REPUBLIKA.CO.ID, Oleh: Didik Dahlan Lukman
Haji adalah salah satu fondasi keislaman. Rukun kelima dari rukun Islam. Haji adalah puncak ketaatan. Haji itu memang istimewa, ritualnya pasti dan tertentu, tapi hampir-hampir dalam manasiknya tak ada aktivitas yang menuntut kekhusyukan. Haji itu adalah ibadah multidimensi; ibadah fisik, ibadah maaliyah (pengorbanan harta), ibadah doa, bahkan ibadah sejarah. Sebagai ibadah yang berdimensi sejarah, tanpa bermaksud mengenyampingkan peran dan keunggulan para nabi yang lain, haji adalah napak tilas perjuangan para nabi, terutama Nabi Ibrahim AS.
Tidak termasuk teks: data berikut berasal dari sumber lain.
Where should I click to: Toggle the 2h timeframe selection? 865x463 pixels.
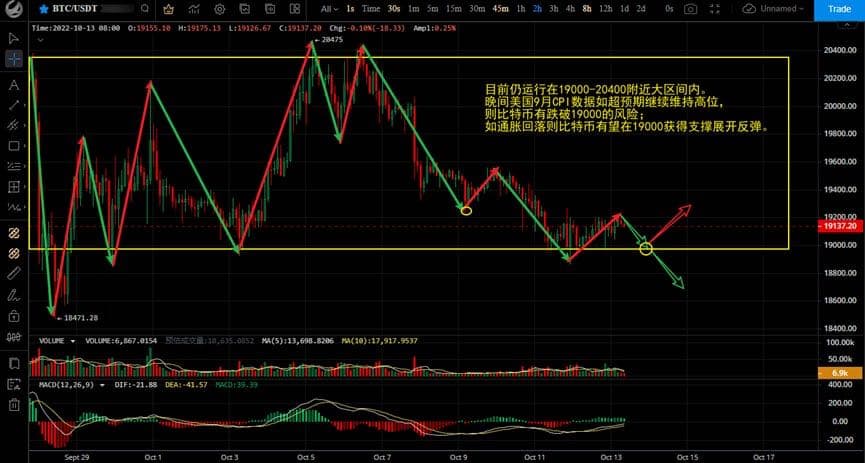pyautogui.click(x=537, y=9)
Di area tawaf, jamaah memiliki kedekatan, baik fisik maupun emosional dengan Hijr Ismail dan Maqam Ibrahim. Dari namanya saja, kedua tempat ini sangat melekat dengan keluarga Abul anbiya (Ibrahim AS). Safa - Marwah adalah bukti fisik perjuangan ibunda Hajar, istri nabi Ibrahim AS. Demikian juga, dengan melontar jumrah, menyembelih hadyu dan manasik lainnya, hampir semuanya bermuara kepada sosok Nabi Ibrahim AS.
Dalam surah al-Baqarah 124, Allah menetapkan Nabi Ibrahim AS sebagai imam bagi sekalian manusia. Ketetapan ini tentu bukan tanpa alasan. Masih menurut keterangan ayat ini, Ibrahim AS dianggap mampu menyelesaikan secara sempurna berbagai ujian (fa atammahunna), sekalipun ujian itu di luar kemampuan manusia pada umumnya.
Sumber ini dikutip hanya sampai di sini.